Prime Minister Nguyen Xuan Phuc has defended the Government call to prioritise domestic products following the scandal last year involving Khaisilk false claims that it sold made in Vietnam goods
Questioned by National Assembly deputy Duong Trung Quoc regarding the unwanted downside of the campaign “Vietnamese prioritise Vietnamese goods”, Phuc on January 31 admitted that some companies had taken advantage of the favourable policy for domestic companies to “cheat and break the law”.
“In a particular case of Khaisilk, the loss is not only to the company but on a much bigger scale – the credibility of Vietnamese brands and the trust of Vietnamese and foreign customers in Vietnamese products in general has eroded,” Phuc said.
Khaisilk was once regarded as a popular high-end Vietnamese silk brand with stores popping up in touristy areas across big cities. Doubts were raised late last year after a customer found a Made-in-China tag attached to the silk products. A ministerial probe uncovered even more horrifying news: the supposedly silk products were not made from silk.
The Khaisilk scandal prompted NA deputy Quoc of Dong Nai Province to question whether the Government’s promotion campaign was somehow twisted by Vietnamese companies to sell fake and counterfeit products, and if it was time to reconsider such policy.
Phuc said that the campaign did not necessarily mean to promote the implementation of a protectionist policy for domestic products.
“It aims to orient the whole society towards patriotism, to encourage the will of Vietnamese businesses for fair competition, as well as the detection of goods fraudulently claiming to be of Vietnamese brands,” the PM added.
He said that the Government would tighten market management work to prevent further cases like Khaisilk that directly harm the health and trust of Vietnamese customers.
Son Tra inspection
Phuc on January 31 also responded to the question posed by HCM City NA deputy Truong Trong Nghia regarding the final decision on the mass construction of tourism facilities on the protected Son Tra peninsula in the central city of Danang.
The controversial Da Phuoc International Urban project was brought into the limelight last summer as 1,920 villas, 24 bungalows and 1,600 luxury hotel rooms were expected to be built by 2030 on the 4,439ha Son Tra Nature Reserve.

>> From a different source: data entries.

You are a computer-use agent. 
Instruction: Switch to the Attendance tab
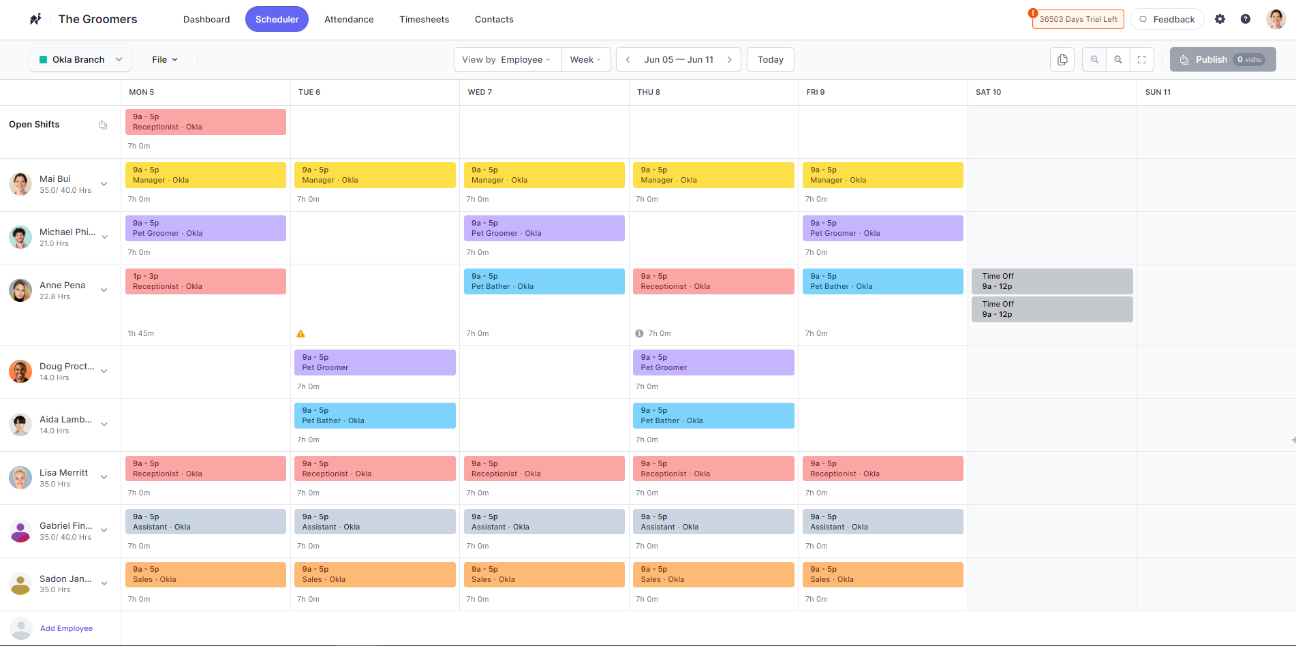349,19
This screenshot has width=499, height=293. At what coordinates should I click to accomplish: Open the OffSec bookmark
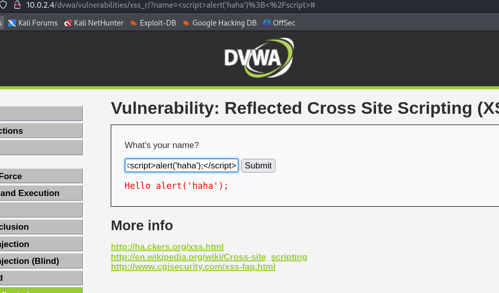[x=279, y=23]
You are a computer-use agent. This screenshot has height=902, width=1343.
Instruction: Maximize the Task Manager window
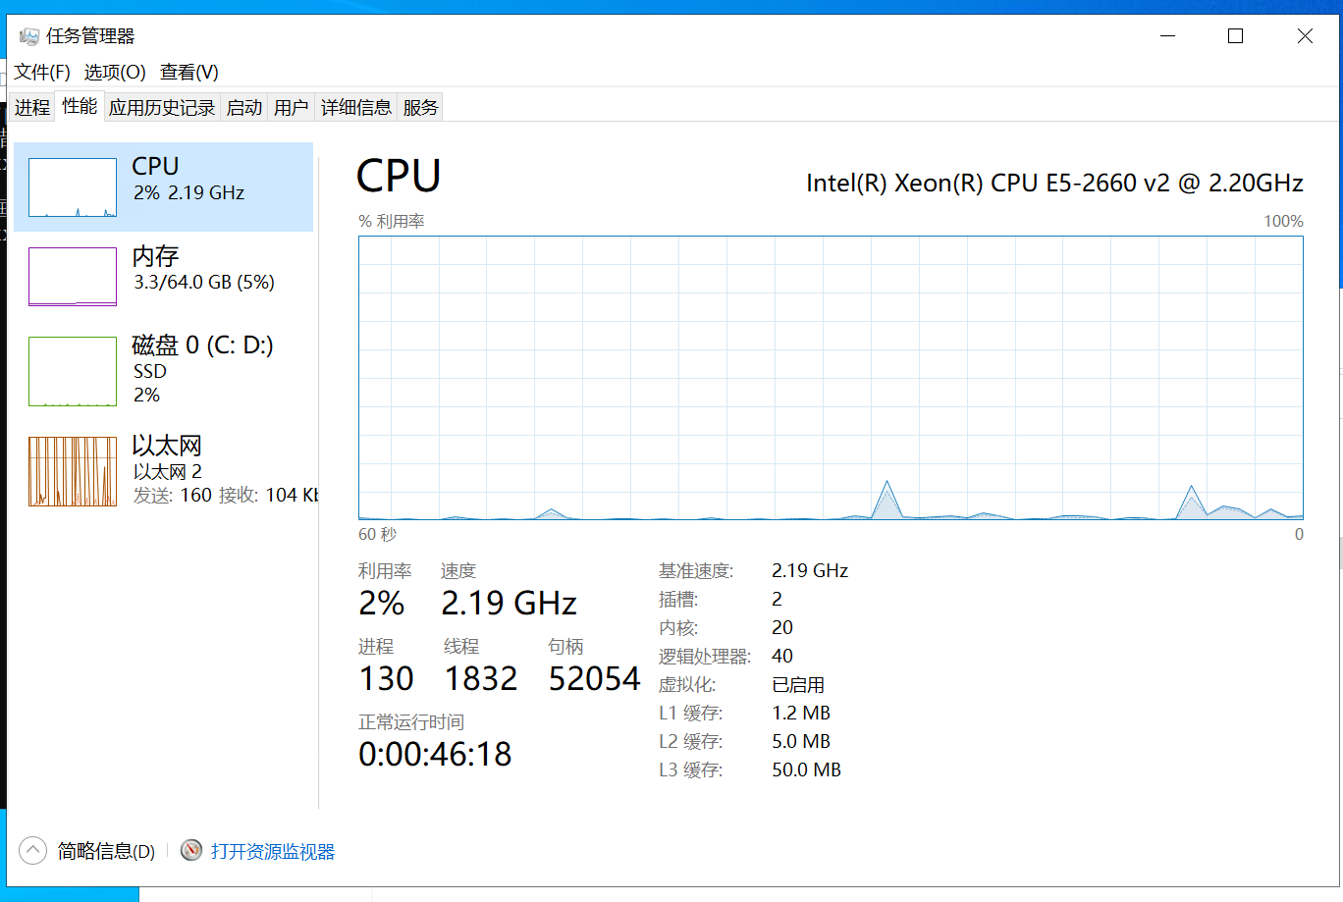point(1236,36)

The public heatedly protested the mass tourism project due to concerns over the possible irreversible environmental impacts to the bioperse reserve where the critically endangered red-shanked douc langurs are living.
Phuc said that he had ordered a thorough inspection into the project last September on the management and the use of protected land and forestry. The inspection report is expected no later than March 31, 2018.
Regarding the Government’s role in monitoring and handling violations of credit institutions of which several bankers were brought to trial in 2017, PM Phuc admitted that the State Bank of Vietnam (SBV) bore responsibility for those cases.
He asked the SBV to “urgently and seriously” look into the responsibilities of those involved and to hand out “strict punishment”.